The ECFC sets forth the following specific recommendations for the Departments to consider when crafting and issuing guidance on this issue:

1. Use pre-established standards for flexible spending arrangements (FSAs) under Code Sec. 106(c)(2) to establish a new excepted benefit category for stand-alone HRAs as a limited excepted benefit with safe harbors under Treasury Reg. Sec. 54.9831-1(c)(3).

2. Specify that an HRA that has sufficient value and that is used to pay for either individual or group minimum essential coverage also fulfills the employer’s pay or play mandate and would not be an excepted benefit under the above proposed definition. Employers would specify when the HRA should be considered for this purpose through an easy to administer “check the box” type approach, as part of the new reporting requirements for employers under the ACA related to the pay-or-play mandate. Such an approach would have the following important and practical outcomes:

a. An HRA that is minimum essential coverage (when integrated with a policy or plan that meets affordability and minimum value rules) would satisfy the employer pay-or-play mandate, but an HRA that is not minimum essential coverage (i.e., because it fails to meet affordability and minimum value rules) would not fulfill the employer’s obligation.

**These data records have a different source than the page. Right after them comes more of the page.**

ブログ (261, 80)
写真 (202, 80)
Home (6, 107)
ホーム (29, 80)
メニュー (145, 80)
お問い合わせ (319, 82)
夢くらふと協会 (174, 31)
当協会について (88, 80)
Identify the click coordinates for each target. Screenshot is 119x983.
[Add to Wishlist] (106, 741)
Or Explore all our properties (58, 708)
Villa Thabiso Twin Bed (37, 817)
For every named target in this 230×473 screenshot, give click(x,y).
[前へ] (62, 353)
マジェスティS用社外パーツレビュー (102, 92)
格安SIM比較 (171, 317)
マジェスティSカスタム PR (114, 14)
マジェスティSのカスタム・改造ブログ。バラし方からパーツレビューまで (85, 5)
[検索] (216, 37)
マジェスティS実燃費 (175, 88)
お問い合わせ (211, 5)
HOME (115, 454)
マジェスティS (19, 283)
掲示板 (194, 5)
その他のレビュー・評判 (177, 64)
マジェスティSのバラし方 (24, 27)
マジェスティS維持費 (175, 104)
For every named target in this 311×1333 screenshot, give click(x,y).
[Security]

b. An HRA that is minimum essential coverage would satisfy the individual mandate, but those not meeting the minimum essential coverage rules would not.

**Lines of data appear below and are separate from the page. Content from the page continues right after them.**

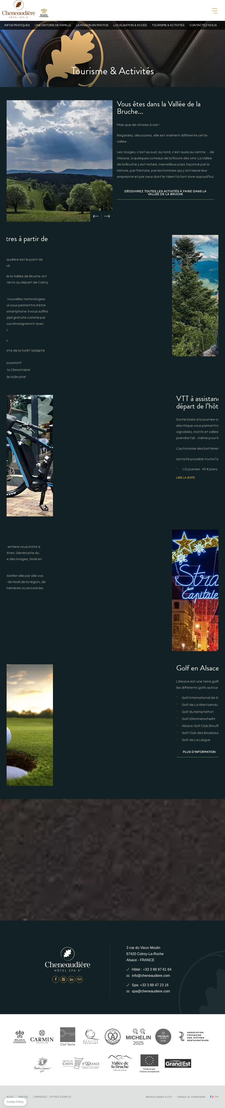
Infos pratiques (17, 25)
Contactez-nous (203, 25)
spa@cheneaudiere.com (151, 991)
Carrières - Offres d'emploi (52, 1096)
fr (216, 1096)
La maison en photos (92, 25)
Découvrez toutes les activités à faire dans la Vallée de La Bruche (165, 193)
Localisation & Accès (130, 25)
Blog (10, 1096)
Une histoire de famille (53, 25)
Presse (23, 1096)
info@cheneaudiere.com (151, 975)
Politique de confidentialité (191, 1096)
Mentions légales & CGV (159, 1096)
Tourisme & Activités (168, 25)
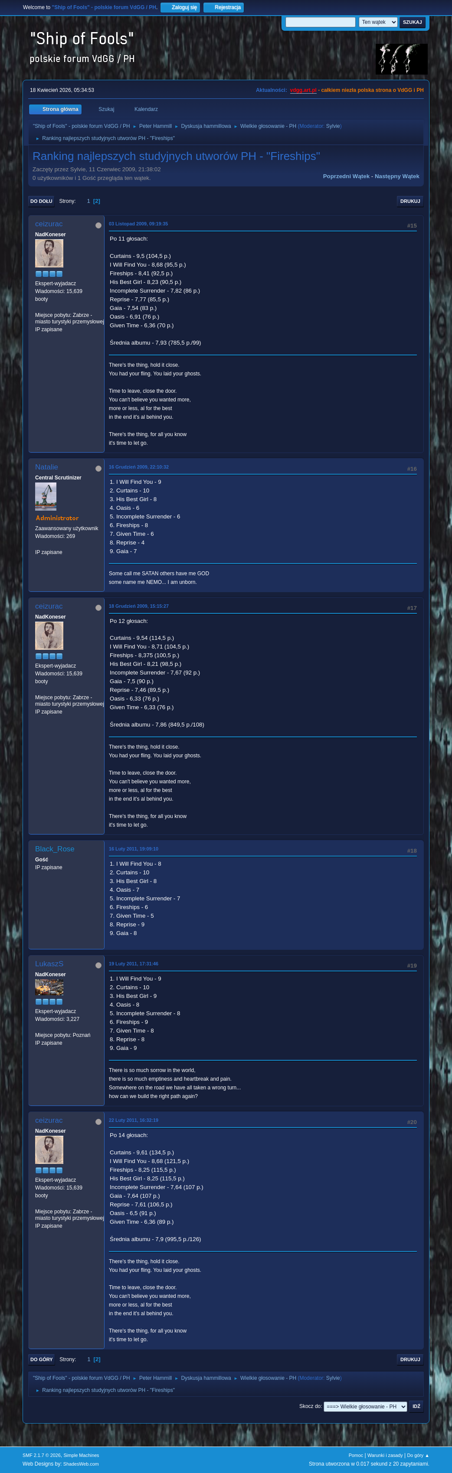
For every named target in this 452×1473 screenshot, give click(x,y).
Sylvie (333, 126)
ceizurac (48, 224)
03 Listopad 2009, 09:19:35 (138, 223)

c. An HRA that is minimum essential coverage when integrated with a policy or plan that meets affordability and minimum value rules would prevent individuals from obtaining subsidies through the exchanges, but an HRA that is not minimum essential coverage (i.e., that does not satisfy the affordability and minimum value rules) would not prohibit individuals from obtaining subsidized coverage through the exchanges.

3. Broaden the current special rule regarding annual and lifetime limits for HRAs offered in conjunction with a group health plan (“integrated” HRAs) to provide that an HRA that is either (a) offered in addition to coverage that meets ACA annual and lifetime cap requirements, or (b) has sufficient value to purchase and is used to purchase an individual or group policy that meets minimum essential coverage requirements satisfies the annual and lifetime cap requirements.